OC is the sole member of MC, and has all of the voting interests in MC. OC is an associate of MC.
Subsection 72-70(1) of the ANTS(GST)A will apply to the lease of the premises unless the lease is acquired by OC for a creditable purpose (subsection 72-70(2) of the ANTS(GST)A).
The meaning of creditable purpose is provided in section 11-15 of the ANTS(GST)A;
(1) You acquire a thing for a creditable purpose to the extent that you acquire it in carrying on your enterprise.
(2) However, you do not acquire the thing for a creditable purpose to the extent that:
a. the acquisition relates to making supplies that would be input taxed; or
b. the acquisition is of a private or domestic nature. …
OC is a registered charity which is registered for GST. OC will lease the premises to operate a school. OC is leasing the premises for a creditable purpose.
As such, section 72-70 of the ANTS(GST)A will not apply to the lease.
Although the lease of the premises is a taxable supply for the purposes of section 9-5 of the ANTS(GST)A, it will be a GST-free supply if subsection 38-250 of the ANTS(GST)A applies to the lease.
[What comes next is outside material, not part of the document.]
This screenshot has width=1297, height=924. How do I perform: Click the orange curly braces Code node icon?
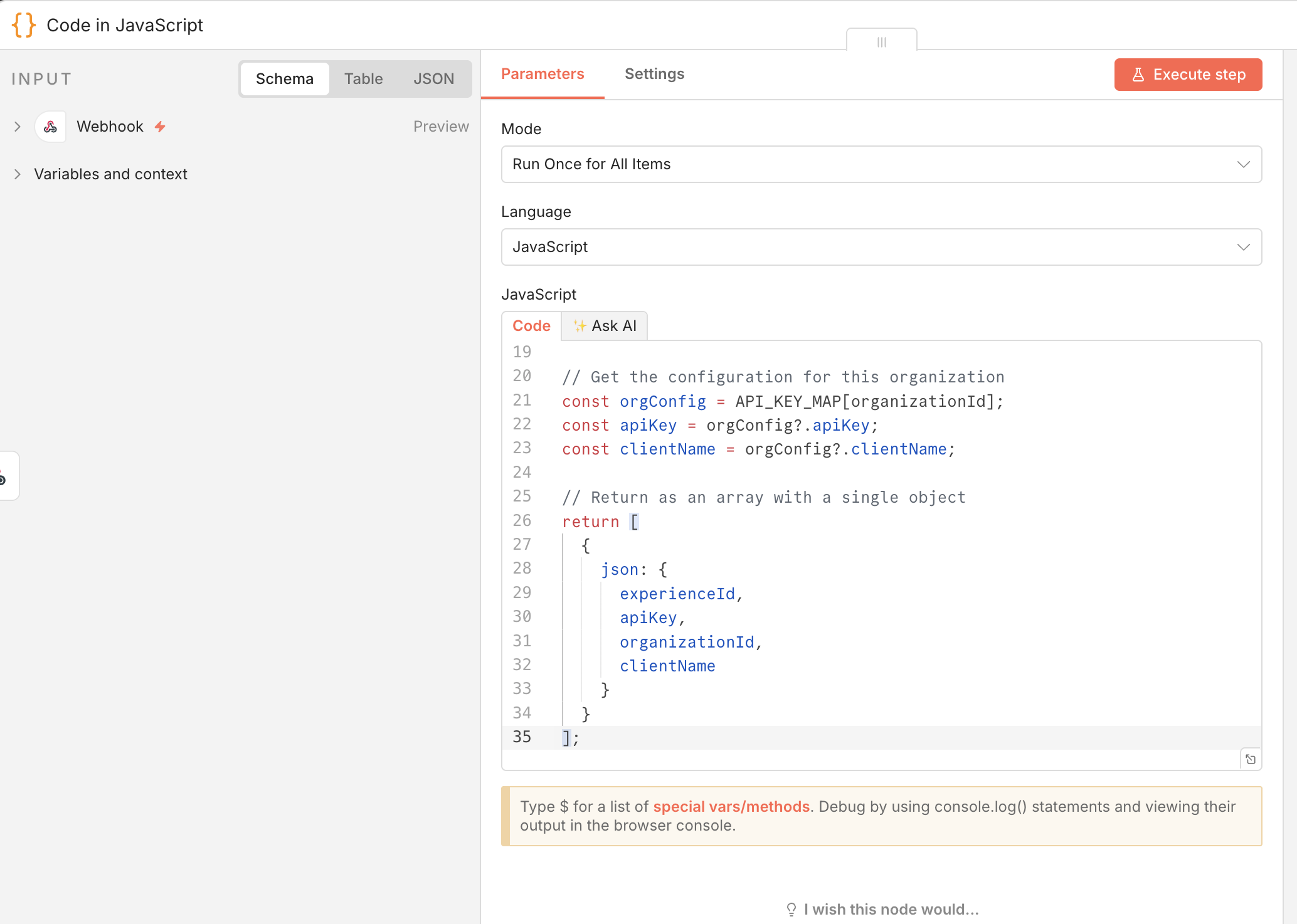click(24, 25)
Section 38-250 of the ANTS(GST)A relevantly provides:
(1) A supply is GST-free if:
a. the supplier is an endorsed charity, a gift-deductible entity or a government school; and
b. the supply if for consideration that
i. if the supply is a supply of accommodation – is less than 75% of the GST inclusive market value of the supply; or
ii. if the supply is not a supply of accommodation – is less than 50% of the GST inclusive market value of the supply.
The lease of the premises is a supply of accommodation. There is insufficient information to determine whether the consideration for the lease of the premises will be less than 75% of the market value of the lease (the amount of consideration for the lease of the premises has not been set). We are unable to determine if section 38-250 of the ANTS(GST)A will apply to the lease.
Question 3
As discussed in question 1, provided MC continues to be registered as a charity under the ACNC Act its entitlement to endorsement as exempt from income tax will not be affected following the lease of the premises. MC will continue to satisfy the requirements for endorsement in section 50-110 of the ITAA 1997.
Question 4
As discussed in question 2, the lease of part of the premises will be a taxable supply for the purposes of section 9-5 of the ANTS(GST)A. However, the lease will be a GST free supply if section 38-250 of the ANTS(GST)A applies to the lease.
Currently there is insufficient information to determine whether section 38-250 of the ANTS(GST)A will apply to the lease (the amount of consideration for the lease of part of the premises has not been set).
Question 5
As discussed in question 1, provided MC continues to be registered as a charity under the ACNC Act its entitlement to endorsement as exempt from income tax will not be affected following the lease of the premises. MC will continue to satisfy the requirements for endorsement in section 50-110 of the ITAA 1997.
Question 6
As discussed in question 2, the lease of part of the premises will be a taxable supply for the purposes of section 9-5 of the ANTS(GST)A. However, the lease will be a GST free supply if section 38-250 of the ANTS(GST)A applies to the lease.
Currently there is insufficient information to determine whether section 38-250 of the ANTS(GST)A will apply to the lease (the amount of consideration for the lease of part of the premises has not been set).
Question 7
As discussed in question 1, provided MC continues to be registered as a charity under the ACNC Act its entitlement to endorsement as exempt from income tax will not be affected following the lease of the premises. MC will continue to satisfy the requirements for endorsement in section 50-110 of the ITAA 1997.